DATA PROVIDED:
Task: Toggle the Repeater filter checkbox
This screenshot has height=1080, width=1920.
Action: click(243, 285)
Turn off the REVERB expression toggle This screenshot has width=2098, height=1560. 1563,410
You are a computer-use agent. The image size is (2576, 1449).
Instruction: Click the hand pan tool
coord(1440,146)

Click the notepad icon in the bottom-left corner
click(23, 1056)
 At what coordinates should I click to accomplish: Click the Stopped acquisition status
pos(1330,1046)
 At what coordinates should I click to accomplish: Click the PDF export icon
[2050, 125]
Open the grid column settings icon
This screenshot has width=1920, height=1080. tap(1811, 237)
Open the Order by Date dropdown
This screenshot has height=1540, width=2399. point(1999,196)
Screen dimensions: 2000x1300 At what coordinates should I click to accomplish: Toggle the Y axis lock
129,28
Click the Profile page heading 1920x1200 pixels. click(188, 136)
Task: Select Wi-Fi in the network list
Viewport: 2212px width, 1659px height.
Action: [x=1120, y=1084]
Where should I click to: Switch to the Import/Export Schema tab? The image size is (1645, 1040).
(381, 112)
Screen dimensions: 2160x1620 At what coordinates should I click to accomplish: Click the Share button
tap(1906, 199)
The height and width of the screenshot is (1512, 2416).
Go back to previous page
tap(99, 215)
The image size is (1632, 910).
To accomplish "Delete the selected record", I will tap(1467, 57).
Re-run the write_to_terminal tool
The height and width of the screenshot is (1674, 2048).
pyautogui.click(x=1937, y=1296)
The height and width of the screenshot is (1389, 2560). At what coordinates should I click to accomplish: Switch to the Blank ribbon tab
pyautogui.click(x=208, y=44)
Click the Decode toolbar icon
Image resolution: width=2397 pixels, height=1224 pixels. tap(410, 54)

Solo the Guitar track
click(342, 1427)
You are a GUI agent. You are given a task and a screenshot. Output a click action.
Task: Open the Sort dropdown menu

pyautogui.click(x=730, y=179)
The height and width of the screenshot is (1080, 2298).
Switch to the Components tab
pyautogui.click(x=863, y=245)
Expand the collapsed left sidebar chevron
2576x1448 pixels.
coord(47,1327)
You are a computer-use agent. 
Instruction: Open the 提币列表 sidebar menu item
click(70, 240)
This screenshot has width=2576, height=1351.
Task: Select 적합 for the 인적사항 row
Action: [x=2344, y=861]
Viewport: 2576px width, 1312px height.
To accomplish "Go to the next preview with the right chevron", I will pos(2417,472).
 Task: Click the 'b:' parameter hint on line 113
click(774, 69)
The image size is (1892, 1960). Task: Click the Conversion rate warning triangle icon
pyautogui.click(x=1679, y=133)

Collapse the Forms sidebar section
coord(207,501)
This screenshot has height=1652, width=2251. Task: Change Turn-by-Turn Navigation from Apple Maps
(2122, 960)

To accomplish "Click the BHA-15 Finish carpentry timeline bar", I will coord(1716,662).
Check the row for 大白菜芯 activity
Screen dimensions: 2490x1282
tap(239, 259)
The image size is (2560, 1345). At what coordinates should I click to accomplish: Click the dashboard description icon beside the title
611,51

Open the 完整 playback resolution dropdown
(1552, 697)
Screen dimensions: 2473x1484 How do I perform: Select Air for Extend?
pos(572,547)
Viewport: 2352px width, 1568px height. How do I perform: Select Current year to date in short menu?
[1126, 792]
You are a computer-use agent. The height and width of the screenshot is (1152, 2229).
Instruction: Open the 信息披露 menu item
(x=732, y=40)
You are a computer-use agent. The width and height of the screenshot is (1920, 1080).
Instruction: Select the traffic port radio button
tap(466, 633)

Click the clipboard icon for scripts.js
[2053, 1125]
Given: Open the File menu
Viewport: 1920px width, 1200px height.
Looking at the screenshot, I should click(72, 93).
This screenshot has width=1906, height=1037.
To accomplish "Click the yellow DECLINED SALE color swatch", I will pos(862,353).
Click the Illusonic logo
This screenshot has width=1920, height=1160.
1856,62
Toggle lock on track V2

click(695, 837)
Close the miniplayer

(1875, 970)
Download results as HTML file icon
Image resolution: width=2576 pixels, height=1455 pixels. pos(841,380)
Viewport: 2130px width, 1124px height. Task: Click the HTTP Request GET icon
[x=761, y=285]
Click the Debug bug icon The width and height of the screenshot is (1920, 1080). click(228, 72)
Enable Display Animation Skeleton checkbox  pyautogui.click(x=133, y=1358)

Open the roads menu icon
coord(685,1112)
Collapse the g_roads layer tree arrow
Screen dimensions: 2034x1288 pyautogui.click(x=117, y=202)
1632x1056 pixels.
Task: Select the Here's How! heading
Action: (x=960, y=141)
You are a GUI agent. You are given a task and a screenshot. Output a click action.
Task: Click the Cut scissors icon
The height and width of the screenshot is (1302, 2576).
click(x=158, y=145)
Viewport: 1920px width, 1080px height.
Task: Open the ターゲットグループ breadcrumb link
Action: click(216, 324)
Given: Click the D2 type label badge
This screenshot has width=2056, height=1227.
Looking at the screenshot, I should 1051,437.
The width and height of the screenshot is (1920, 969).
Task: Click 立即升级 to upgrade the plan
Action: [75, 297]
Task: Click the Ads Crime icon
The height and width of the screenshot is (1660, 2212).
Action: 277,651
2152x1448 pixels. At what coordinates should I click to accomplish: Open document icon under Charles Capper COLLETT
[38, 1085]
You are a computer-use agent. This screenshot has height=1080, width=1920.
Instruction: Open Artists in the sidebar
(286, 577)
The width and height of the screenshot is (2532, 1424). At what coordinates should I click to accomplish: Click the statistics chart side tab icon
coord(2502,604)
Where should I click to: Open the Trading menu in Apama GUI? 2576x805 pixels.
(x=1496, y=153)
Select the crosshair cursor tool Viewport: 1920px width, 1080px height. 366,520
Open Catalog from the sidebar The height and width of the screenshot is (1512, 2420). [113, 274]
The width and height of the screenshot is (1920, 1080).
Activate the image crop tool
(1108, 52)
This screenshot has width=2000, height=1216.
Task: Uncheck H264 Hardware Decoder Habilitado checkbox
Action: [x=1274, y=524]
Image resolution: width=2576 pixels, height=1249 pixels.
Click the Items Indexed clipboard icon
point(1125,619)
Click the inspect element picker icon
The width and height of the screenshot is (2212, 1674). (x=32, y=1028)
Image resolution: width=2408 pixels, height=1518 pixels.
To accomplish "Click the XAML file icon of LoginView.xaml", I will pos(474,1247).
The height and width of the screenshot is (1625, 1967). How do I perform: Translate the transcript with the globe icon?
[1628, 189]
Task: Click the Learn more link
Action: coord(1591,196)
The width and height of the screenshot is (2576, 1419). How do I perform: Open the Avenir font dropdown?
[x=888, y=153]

WHAT NEEDS TO BE DONE: Everything in the data above should be set down again precisely.

EXERCISE RESULT:
Task: Toggle the Repeater filter checkbox
This screenshot has height=1080, width=1920.
Action: click(243, 285)
Turn off the REVERB expression toggle This screenshot has width=2098, height=1560. 1563,410
You are a computer-use agent. The image size is (2576, 1449).
Instruction: Click the hand pan tool
coord(1440,146)

Click the notepad icon in the bottom-left corner
click(23, 1056)
 At what coordinates should I click to accomplish: Click the Stopped acquisition status
pos(1330,1046)
 At what coordinates should I click to accomplish: Click the PDF export icon
[2050, 125]
Open the grid column settings icon
This screenshot has width=1920, height=1080. tap(1811, 237)
Open the Order by Date dropdown
This screenshot has height=1540, width=2399. point(1999,196)
Screen dimensions: 2000x1300 At what coordinates should I click to accomplish: Toggle the Y axis lock
129,28
Click the Profile page heading 1920x1200 pixels. click(188, 136)
Task: Select Wi-Fi in the network list
Viewport: 2212px width, 1659px height.
Action: [x=1120, y=1084]
Where should I click to: Switch to the Import/Export Schema tab? The image size is (1645, 1040).
(381, 112)
Screen dimensions: 2160x1620 At what coordinates should I click to accomplish: Click the Share button
tap(1906, 199)
The height and width of the screenshot is (1512, 2416).
Go back to previous page
tap(99, 215)
The image size is (1632, 910).
To accomplish "Delete the selected record", I will tap(1467, 57).
Re-run the write_to_terminal tool
The height and width of the screenshot is (1674, 2048).
pyautogui.click(x=1937, y=1296)
The height and width of the screenshot is (1389, 2560). At what coordinates should I click to accomplish: Switch to the Blank ribbon tab
pyautogui.click(x=208, y=44)
Click the Decode toolbar icon
Image resolution: width=2397 pixels, height=1224 pixels. tap(410, 54)

Solo the Guitar track
click(342, 1427)
You are a GUI agent. You are given a task and a screenshot. Output a click action.
Task: Open the Sort dropdown menu

pyautogui.click(x=730, y=179)
The height and width of the screenshot is (1080, 2298).
Switch to the Components tab
pyautogui.click(x=863, y=245)
Expand the collapsed left sidebar chevron
2576x1448 pixels.
coord(47,1327)
You are a computer-use agent. 
Instruction: Open the 提币列表 sidebar menu item
click(70, 240)
This screenshot has width=2576, height=1351.
Task: Select 적합 for the 인적사항 row
Action: [x=2344, y=861]
Viewport: 2576px width, 1312px height.
To accomplish "Go to the next preview with the right chevron", I will pos(2417,472).
 Task: Click the 'b:' parameter hint on line 113
click(774, 69)
The image size is (1892, 1960). Task: Click the Conversion rate warning triangle icon
pyautogui.click(x=1679, y=133)

Collapse the Forms sidebar section
coord(207,501)
This screenshot has height=1652, width=2251. Task: Change Turn-by-Turn Navigation from Apple Maps
(2122, 960)

To accomplish "Click the BHA-15 Finish carpentry timeline bar", I will coord(1716,662).
Check the row for 大白菜芯 activity
Screen dimensions: 2490x1282
tap(239, 259)
The image size is (2560, 1345). At what coordinates should I click to accomplish: Click the dashboard description icon beside the title
611,51

Open the 完整 playback resolution dropdown
(1552, 697)
Screen dimensions: 2473x1484 How do I perform: Select Air for Extend?
pos(572,547)
Viewport: 2352px width, 1568px height. How do I perform: Select Current year to date in short menu?
[1126, 792]
You are a computer-use agent. The height and width of the screenshot is (1152, 2229).
Instruction: Open the 信息披露 menu item
(x=732, y=40)
You are a computer-use agent. The width and height of the screenshot is (1920, 1080).
Instruction: Select the traffic port radio button
tap(466, 633)

Click the clipboard icon for scripts.js
[2053, 1125]
Given: Open the File menu
Viewport: 1920px width, 1200px height.
Looking at the screenshot, I should click(72, 93).
This screenshot has width=1906, height=1037.
To accomplish "Click the yellow DECLINED SALE color swatch", I will pos(862,353).
Click the Illusonic logo
This screenshot has width=1920, height=1160.
1856,62
Toggle lock on track V2

click(695, 837)
Close the miniplayer

(1875, 970)
Download results as HTML file icon
Image resolution: width=2576 pixels, height=1455 pixels. pos(841,380)
Viewport: 2130px width, 1124px height. Task: Click the HTTP Request GET icon
[x=761, y=285]
Click the Debug bug icon The width and height of the screenshot is (1920, 1080). click(228, 72)
Enable Display Animation Skeleton checkbox  pyautogui.click(x=133, y=1358)

Open the roads menu icon
coord(685,1112)
Collapse the g_roads layer tree arrow
Screen dimensions: 2034x1288 pyautogui.click(x=117, y=202)
1632x1056 pixels.
Task: Select the Here's How! heading
Action: (x=960, y=141)
You are a GUI agent. You are given a task and a screenshot. Output a click action.
Task: Click the Cut scissors icon
The height and width of the screenshot is (1302, 2576).
click(x=158, y=145)
Viewport: 1920px width, 1080px height.
Task: Open the ターゲットグループ breadcrumb link
Action: click(216, 324)
Given: Click the D2 type label badge
This screenshot has width=2056, height=1227.
Looking at the screenshot, I should 1051,437.
The width and height of the screenshot is (1920, 969).
Task: Click 立即升级 to upgrade the plan
Action: [75, 297]
Task: Click the Ads Crime icon
The height and width of the screenshot is (1660, 2212).
Action: 277,651
2152x1448 pixels. At what coordinates should I click to accomplish: Open document icon under Charles Capper COLLETT
[38, 1085]
You are a computer-use agent. This screenshot has height=1080, width=1920.
Instruction: Open Artists in the sidebar
(286, 577)
The width and height of the screenshot is (2532, 1424). At what coordinates should I click to accomplish: Click the statistics chart side tab icon
coord(2502,604)
Where should I click to: Open the Trading menu in Apama GUI? 2576x805 pixels.
(x=1496, y=153)
Select the crosshair cursor tool Viewport: 1920px width, 1080px height. 366,520
Open Catalog from the sidebar The height and width of the screenshot is (1512, 2420). [113, 274]
The width and height of the screenshot is (1920, 1080).
Activate the image crop tool
(1108, 52)
This screenshot has width=2000, height=1216.
Task: Uncheck H264 Hardware Decoder Habilitado checkbox
Action: [x=1274, y=524]
Image resolution: width=2576 pixels, height=1249 pixels.
Click the Items Indexed clipboard icon
point(1125,619)
Click the inspect element picker icon
The width and height of the screenshot is (2212, 1674). (x=32, y=1028)
Image resolution: width=2408 pixels, height=1518 pixels.
To accomplish "Click the XAML file icon of LoginView.xaml", I will pos(474,1247).
The height and width of the screenshot is (1625, 1967). How do I perform: Translate the transcript with the globe icon?
[1628, 189]
Task: Click the Learn more link
Action: coord(1591,196)
The width and height of the screenshot is (2576, 1419). How do I perform: Open the Avenir font dropdown?
[x=888, y=153]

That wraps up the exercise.